David Schrader taught philosophy of religion for thirty-one years at Loras College (Dubuque, IA), Austin College (Sherman, TX), and Washington and Jefferson College (Washington, PA). He also served as Executive Director of the American Philosophical Association from 2006-2012. We invited him to answer the question “What does philosophy of religion offer to the modern university?” as part of our “Philosophers of Religion on Philosophy of Religion” series.
What philosophy of religion has to offer the modern university almost certainly differs somewhat depending on the specific mission of the university. My own answer to this question will be both personal and confessional.
I was drawn to philosophy as an undergraduate fifty years ago because philosophy seemed to be the one discipline in which I could jointly satisfy my love of mathematics and my passionate interests in religion and politics. I was immediately drawn into philosophy of religion. That interest led me to pursue graduate study in the history of religion prior to pursuing my graduate study in philosophy. Prior to my last six years of employment, as Executive Director of the American Philosophical Association, I taught for thirty one years in three small liberal arts colleges. The first of those was a Catholic diocesan college, where my course in philosophy of religion was looked upon with some suspicion my some of my senior colleges who saw it running at cross-purposes with the late 1970s traditional “Philosophy of God” course that a senior priest taught. The two institutions at which I spent most of my career teaching philosophy of religion were small liberal arts college with modest or no religious affiliation.
In the settings in which I taught, philosophy of religion offered something parallel to other “philosophy-of” subdisciplines. Much as students interested in the sciences benefit from studying philosophy of science, students interested in religion benefit from studying philosophy of religion. The difference is that a lot more students are interested in religion than are interested in science. This gives philosophy of religion a particularly important contribution to make to the university. In addition to the interest that many students have in religion, it is clear that religion plays a significant role in contemporary American culture. If a central purpose of the university is to graduate students who are capable of thinking and reflecting clearly, critically, and accurately about the world in which they live, the ability to think and reflect clearly, critically, and accurately about religion should be part of university education.
The kind of philosophy of religion that I think has much to offer universities regardless of their particular sectarian orientations is not to be confused with philosophical theology. Philosophical theology is a subdiscipline of theology, while philosophy of religion is a subdiscipline of philosophy. From a confessional standpoint, my own deeply Lutheran theological orientation leads me to see philosophy to have little to offer as a foundation for theology. By contrast, philosophy has a great deal to offer as a vehicle for critical examination of religion and for clearer understanding of religion.
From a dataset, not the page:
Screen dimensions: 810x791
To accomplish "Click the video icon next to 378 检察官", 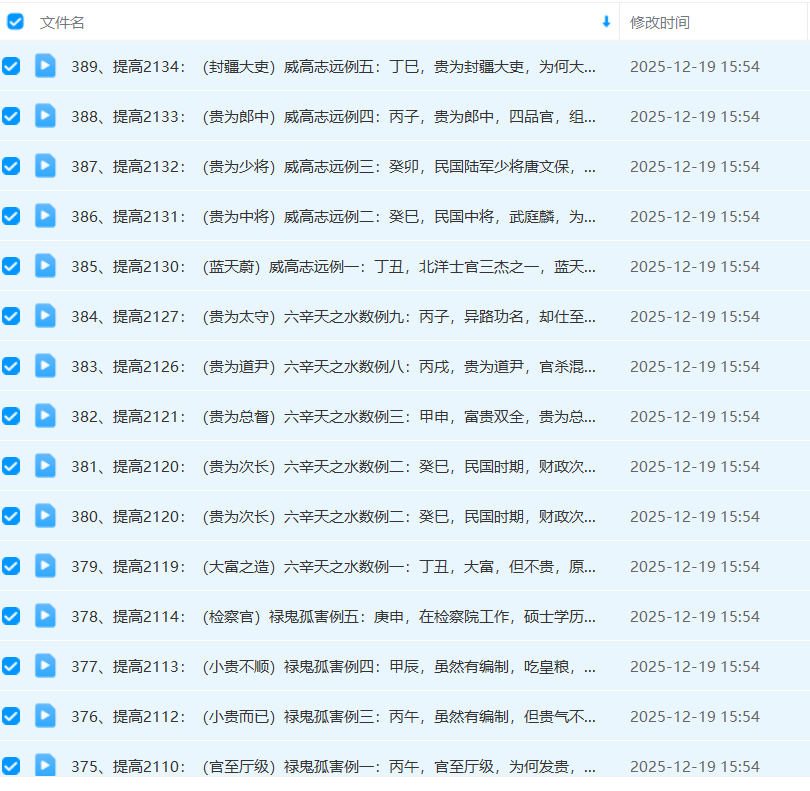I will pyautogui.click(x=45, y=616).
Philosophical theology undoubtedly has a contribution to make in universities affiliated with religious denominations that see philosophy as providing a grounding for religion, but not in universities without such affiliation (unless housed in a Religious Studies Department).
I will conclude my contribution by identifying what appear to me some, but not all, of the major issues over which university students puzzle that may benefit from engagement with philosophy of religion.
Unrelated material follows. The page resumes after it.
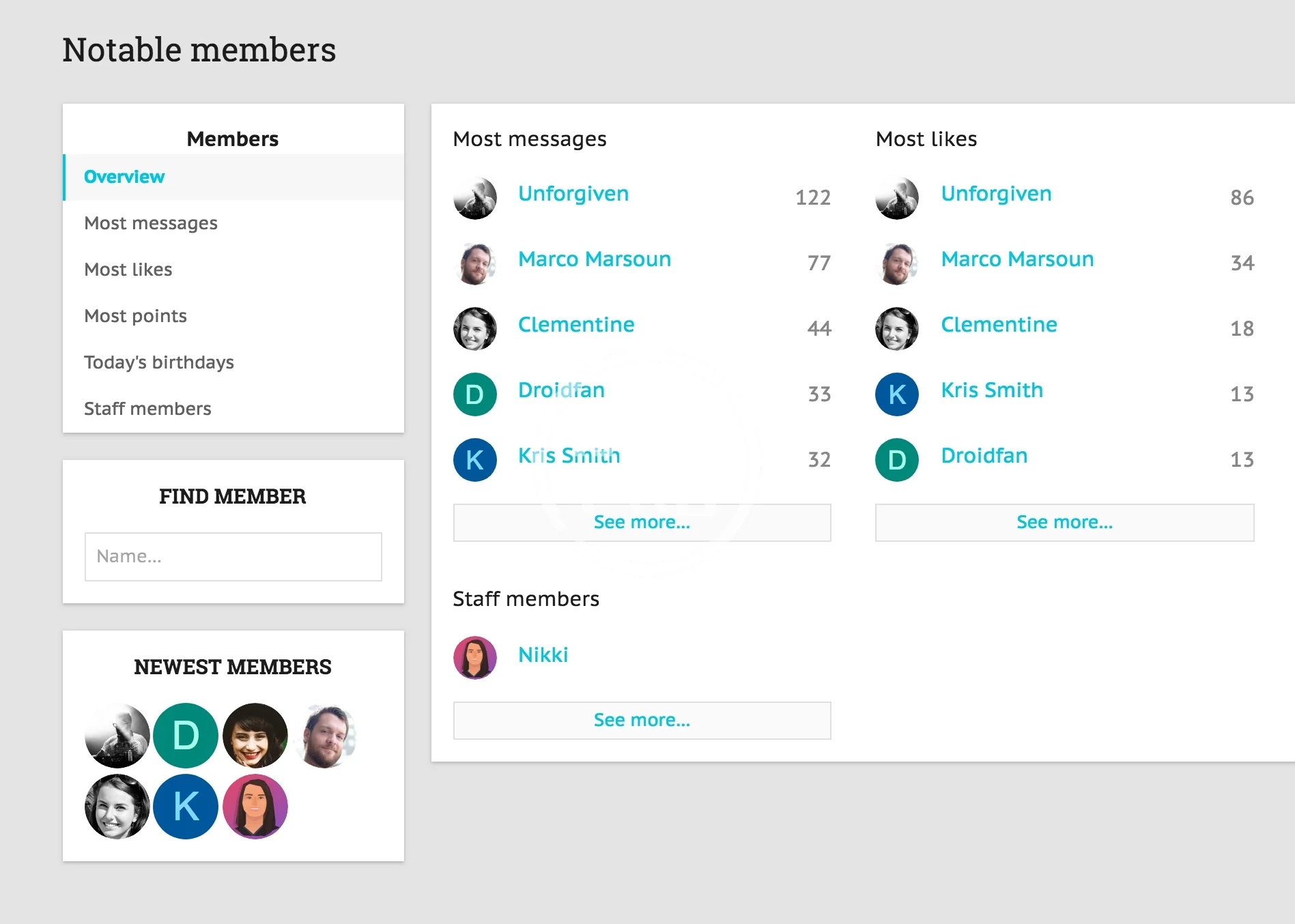Screen dimensions: 1295x924
Task: Click Nikki's avatar under Staff members
Action: coord(474,657)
Reason and Religion: There are clearly those who claim that reason can either count decisively for or against religious belief. This is a question that philosophy has engaged for over two thousand years. It is important to examine both contemporary and historical arguments for and against religious belief in appropriate context. The natural theological arguments of Saint Thomas, for example, are raised against a backdrop of Aristotelian physics. Sound philosophical practice requires that the background beliefs about nature that underlie the arguments be recognized and explained. Similarly, Hume’s famous argument about the unreliability of miracle reports arose in the context of a broader early 17th Century debate about miracles. That context also needs to be acknowledged. More generally, it is important for students to engage the larger question of how tightly evidence constrains belief and how reason may help refine beliefs that are rationally neither required nor forbidden.
Language: Should the language we use in religious discourse be taken as accurately descriptive of God? What is the relationship between language and reality? Does God differ from natural reality in ways that affect the adequacy of language to describe accurately? Additionally, how do names function? We see in public and religious discourse debates over whether Christians and Muslims worship “the same God.” Any responsible answer to that question requires that we understand reasonably the putative reference of the term ‘God’ as used by Christians and ‘Allah’ as used by Muslims. To the extent that both refer to “the God of Abraham, Isaac, and Jacob,” we should be driven to a conclusion.
Religious Diversity: This is certainly related to both of the above issues. This issue goes well beyond religious differences between Christians and Muslims, Jews and Buddhists, etc. Not all Christians are in full theological agreement. Even Christians within the same denominational tradition have theological disagreements among themselves. Are these simple issues of one being right and the other wrong? Or are there ways of engaging religious disagreement that allow for more sympathetic forms of conversation.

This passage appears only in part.